À Altadena, la Lowe House de Harwell H. Harris, construite en 1934 par l’architecte moderniste formé par Richard Neutra et Rudolph Schindler, n’existe plus. Cette maison Lowe mêlait design japonais et style ranch classique. Brûlé, le Domaine Zane Grey. Cette immense propriété de style méditerranéen construite par les architectes Myron Hunt et Elmer Grey en 1907 était pourtant reconnue comme la première structure ignifuge d’Altadena. Également envolée, la Maison Andrew McNally, de l’architecte Frederick L. Roehrig, qui construisit ce manoir de style Queen Anne pour l’éditeur Andrew McNally en 1887 dans une zone connue plus tard sous le nom de Millionaire’s Row. Toujours à Altadena, les Gregory Ain Houses à Park Planned ont disparu. Conçues en 1948 par Ain avec l’aide du paysagiste moderniste Garrett Eckbo, ces 28 maisons Midcentury Modern faisaient partie d’une expérience d’urbanisation axée sur un design préfabriqué abordable. Plus loin, le Village Janes, à Altadena, a été partiellement détruit. Ce groupe de cottages anglais historiques, construit entre 1924 et 1926 par l’architecte Elisha P. Janes, avait été conçu pour être abordable pour la classe moyenne. Enfin, la Scripps Hall. Devenue l’École Waldorf de Pasadena, la structure de style Craftsman avait été érigée en 1904 par William Armiger Scripps. Elle était elle aussi un témoignage de Millionaire’s Row.

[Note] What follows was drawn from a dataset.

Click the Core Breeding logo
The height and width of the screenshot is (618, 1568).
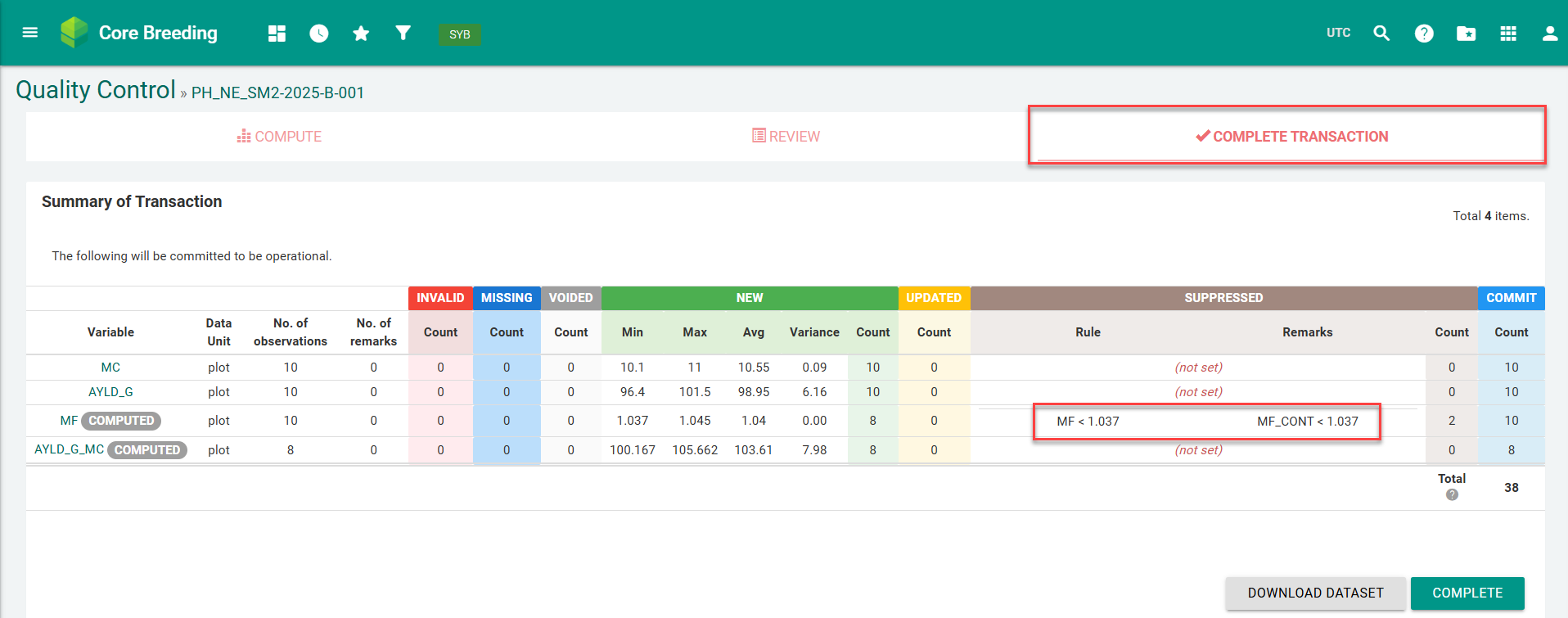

Au-delà de la tragédie humaine, c’est aussi une catastrophe artistique et culturelle à laquelle nous assistons. La disparition de dizaines de lieux qui ont fait l’histoire de la ville du cinéma en change à tout jamais le visage. Du Will Rogers Ranch, vu dans autant de films que le Topanga Ranch Motel construit en 1929 par William Randolph Hearst, lui aussi brûlé, au restaurant incontournable de la Pacific Coast Highway, Moonshadows, au Reel Inn et du Jewish Temple de Pasadena, à la bibliothèque historique d’Altadena, la liste est vertigineuse. Alors qu’elle est encore incomplète, on commence à peine à évoquer le patrimoine parti en fumée avec ces bâtiments : œuvres d’art, collections de toutes sortes, archives… À l’image de la bibliothèque entière de la Theosophical Society aujourd’hui disparue. Cette collection réunissait toutes les idées visionnaires qui ont formé la spiritualité californienne, tout comme l’exceptionnelle collection de livres de Gary Indiana, que l’artiste récemment décédé avait léguée à une fondation destinée à devenir une résidence d’artistes. Elle y était arrivée le matin de ce mardi 7 janvier…

Huit jours après, le désastre le plus coûteux de l’histoire du pays a provoqué la mort de 27 personnes, engrangé plus de 170 000 déplacés et détruit plus de 12 000 bâtiments (Shutterstock)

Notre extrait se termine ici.